◆ Data for review ◆

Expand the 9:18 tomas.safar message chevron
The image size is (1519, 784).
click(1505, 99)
---
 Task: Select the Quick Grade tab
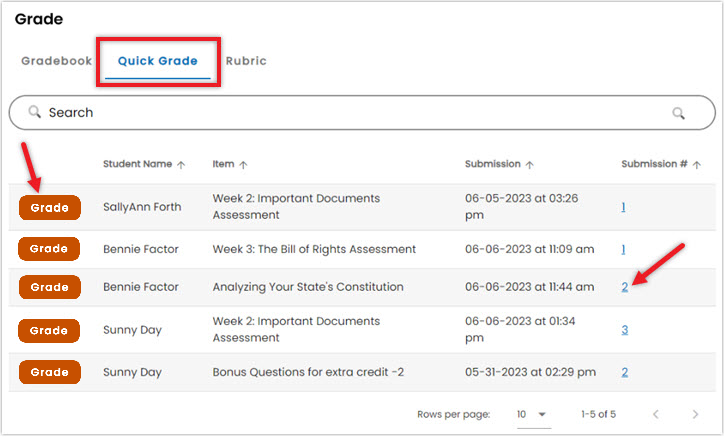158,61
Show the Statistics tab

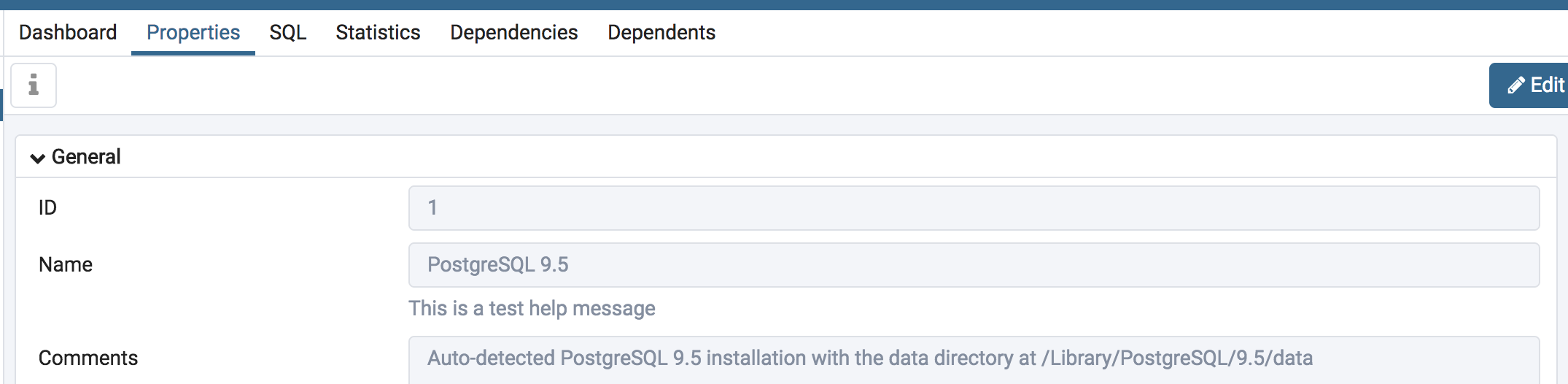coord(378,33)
---
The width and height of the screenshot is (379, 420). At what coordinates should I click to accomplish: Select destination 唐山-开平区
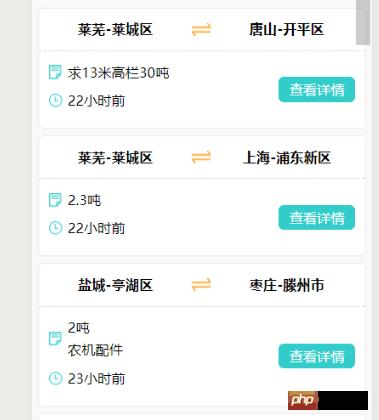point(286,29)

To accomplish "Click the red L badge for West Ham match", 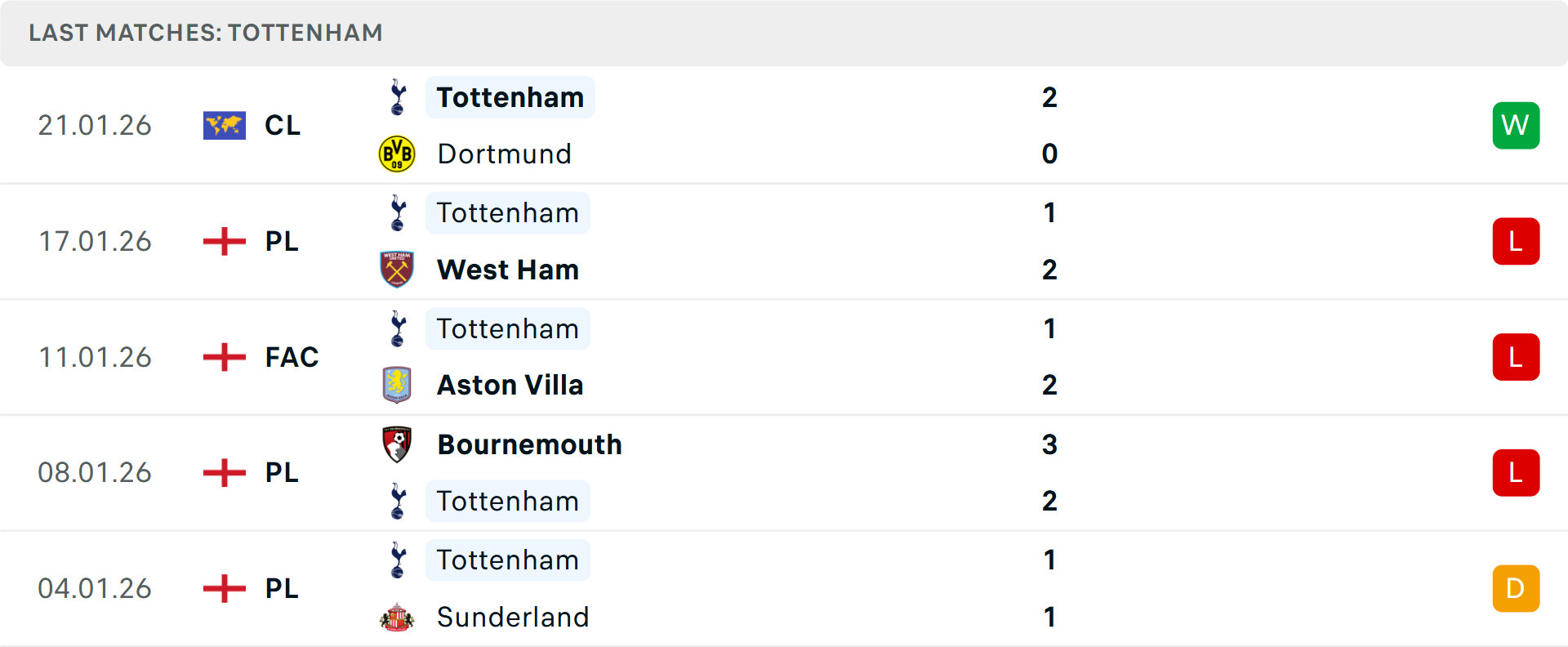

◆ Task directions ◆
An exact copy is needed of the stretch above that opens with the line containing "The width and" and closes with the line containing "red L badge"; the pictures are not part of it.

◆ Task solution ◆
The width and height of the screenshot is (379, 420). At what coordinates should I click to accomplish: Select destination 唐山-开平区
point(286,29)

To accomplish "Click the red L badge for West Ham match", 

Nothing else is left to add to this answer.